Holger Czukay - Moving PicturesTwo years after Radio Wave Surfer was released, Holger Czukay found himself in the studio again with a revolving cast taking in Michael Karoli, Jaki Liebezeit, Sheldon Ancel and Jah Wobble, as well as vocal interjections from U-She and Romie Singh.

It seems fair to assume that the album was recorded not long before it was released, putting it some five or six years after Radio Wave Surfer, and these recordings find him in a very different place to his frenetically busy, fun-packed, jazz-infused music of the mid- to late eighties. The album comprises six tracks, the final track of which takes up twenty minutes. The five leading up to this are all beatless though and infused with a kind of cosmic resonance that seems to elevate them into a sphere way beyond the clutches of gravity.
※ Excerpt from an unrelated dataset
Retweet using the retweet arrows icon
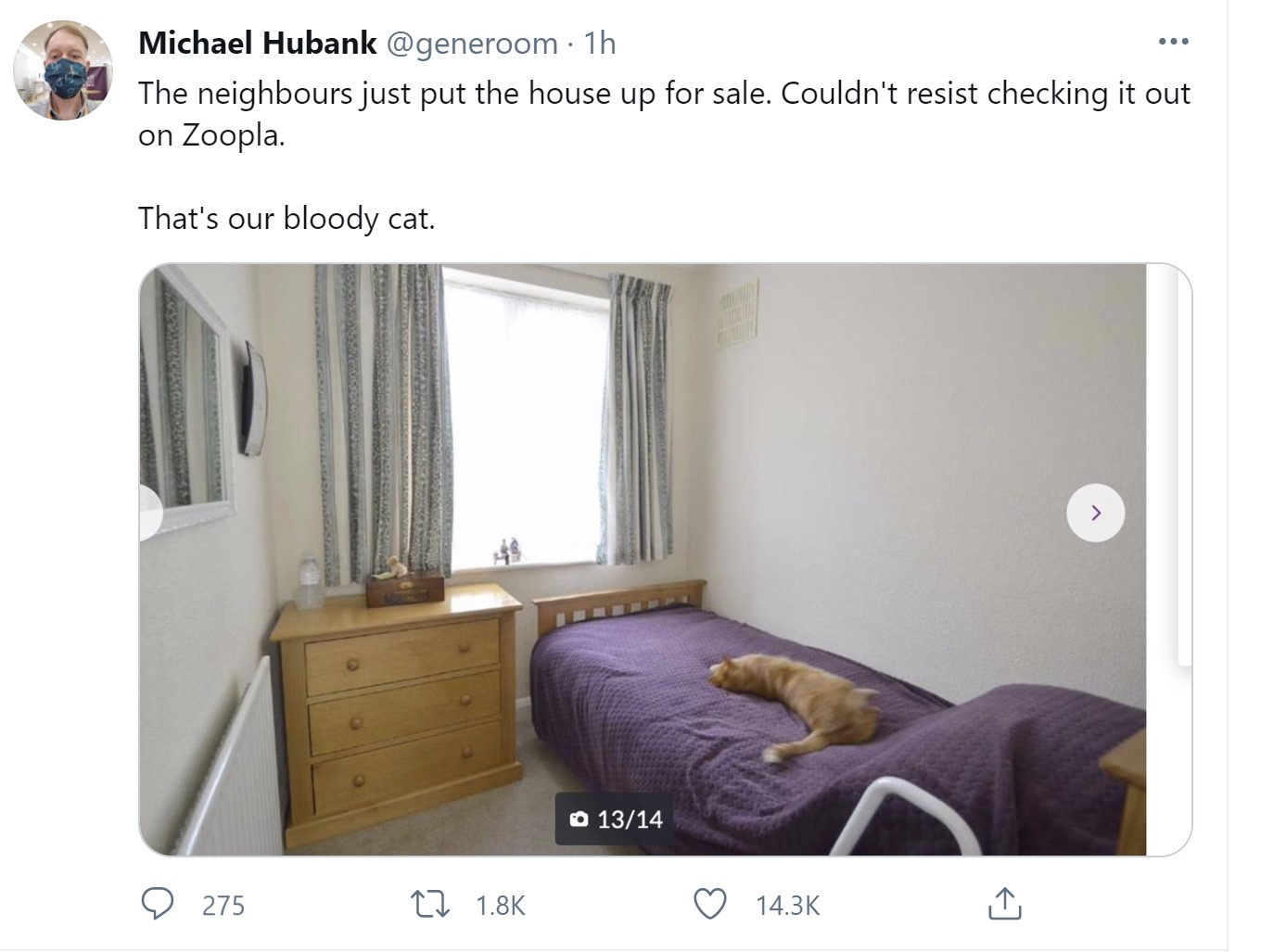1261x952 pixels. point(429,905)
Opener “Longing For Daydreams” is kind of misty and tense. There is a touch of a drone and that sort of seahorse rhythm that is like the gentle lapping of a tide, but not necessarily water. U-She’s wordless vocals have a Gregorian sentiment to them as a violin stutters in the shadows. It feels like the survivors on a forgotten battlefield orbiting some distant star, the voice stirring flags like the faintest breath of wind. This feeling of distance continues through the first twenty minutes with Ancel’s voice laid-back and remote on the Third Man-like “All Night Long” or accompanied by echoing footsteps, and more resonant and foreboding, on “Dark Moon”, the double bass here giving a more menacing sensation. U-She intoning “We are on the dark side of the moon” adds to a gathering sense of doom that “Floatspace” takes and then scatters across the unfolding universe, the sound of Rene Tinner‘s ARP synth lending it the claustrophobic sci-fi aura of 2001: A Space Odyssey. These five tracks are like a distant scattered daydream as they drift and sway into the limitless horizon, untethered and alone.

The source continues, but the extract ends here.